NOT TAKEN MY CHILDREN AWAY FROM JOHN

childrenWell here it is for the world to know…. Because many people sent me messages showing me what John has been writing on fb about me , I guess I need to clarify somethings. Yes it’s true that John and my cousin Marie Hooper sexually screwed around. This has not been a secret at all. Yes it’s true that I have tried very hard to forgive him. I do believe that she is sorry and young and stupid and made a horrible mistake. As for John in his mid-40s, with a family, no. I have NOT TAKEN MY CHILDREN AWAY FROM JOHN. My kids are old enuf to know that John was “kissing on” our cousin. As to keep it clean enough. Of course things have been rough since John and Marie did this to us. I maybe a very strong woman but I certainly can be broken.
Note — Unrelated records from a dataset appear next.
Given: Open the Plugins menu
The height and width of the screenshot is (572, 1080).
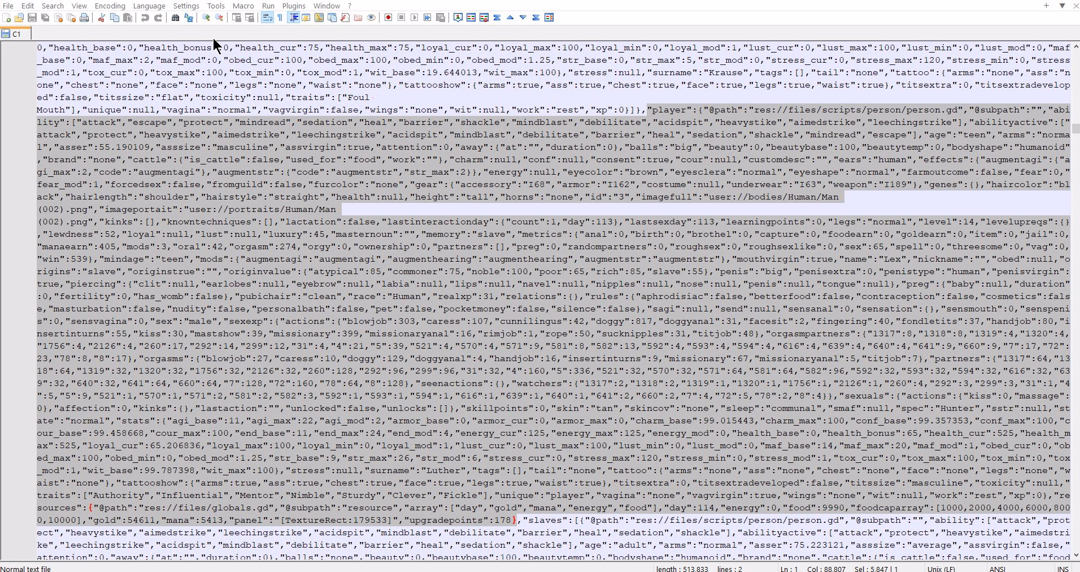Looking at the screenshot, I should (x=293, y=6).
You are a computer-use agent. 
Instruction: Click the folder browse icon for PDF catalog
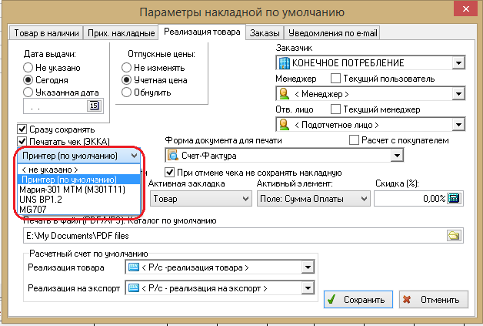pyautogui.click(x=454, y=235)
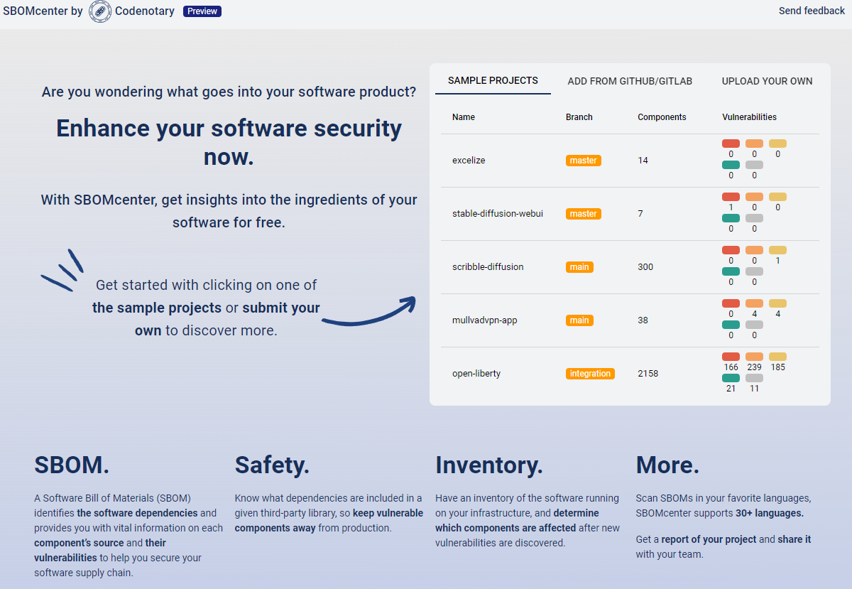
Task: Click the red critical vulnerability count for open-liberty
Action: click(731, 361)
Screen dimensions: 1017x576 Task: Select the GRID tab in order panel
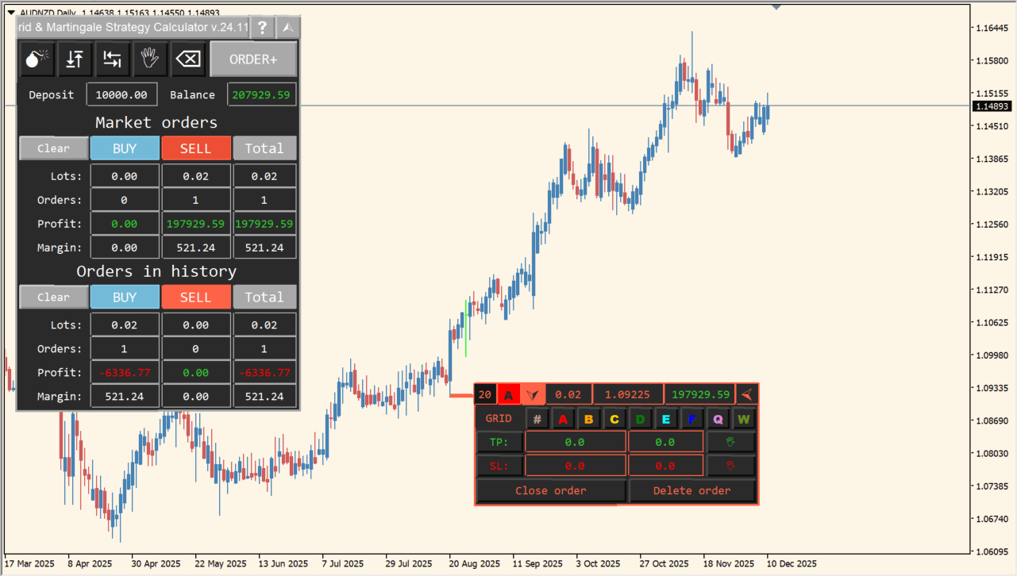click(x=499, y=418)
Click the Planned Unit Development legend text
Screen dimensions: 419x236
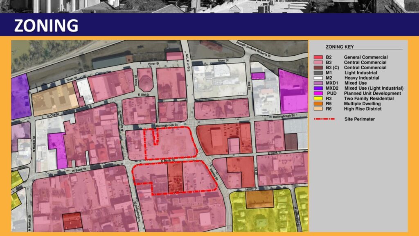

Yes I kicked him out 2 weeks ago and he moved back to Illinois. Yes he gave me his password to his fb so that I could see how he has asked other women out on dates and made several perverted comments to them, as to make me jealous. No I am not jealous, but only even more sickened than before. I have never asked ANYONE to pick sides. And everyone knows that. My kids asked me today why I was crying. I don’t lie to my kids. I told them that John doesn’t care about anyone but himself and that he asked 2 other woman out on dates already. My oldest daughter is VERY upset. When John emailed her, she replied back that she no longer wants to talk to him. And my youngest daughter could careless. He has put my kids and me through the ringer this past 7 yrs. So I’m asking all of you to not allow him to keep hurting us by believing things that are not true about us. He will continue to lie. I have finally accepted it. John is a chameleon and can and will blend. No one knows this better than me. I dont need the “i told u so’s,” as i already know i should not have given him another chance after he stoled all that money 4 yrs ago. So there you have it everyone. That’s my dirty laundry, all aired out on fb. How sad that I feel I have to go this far because he keeps portraying me as the bad guy so wicked heartless. I am far from what he pretends that I am. I’m sure most of you know this.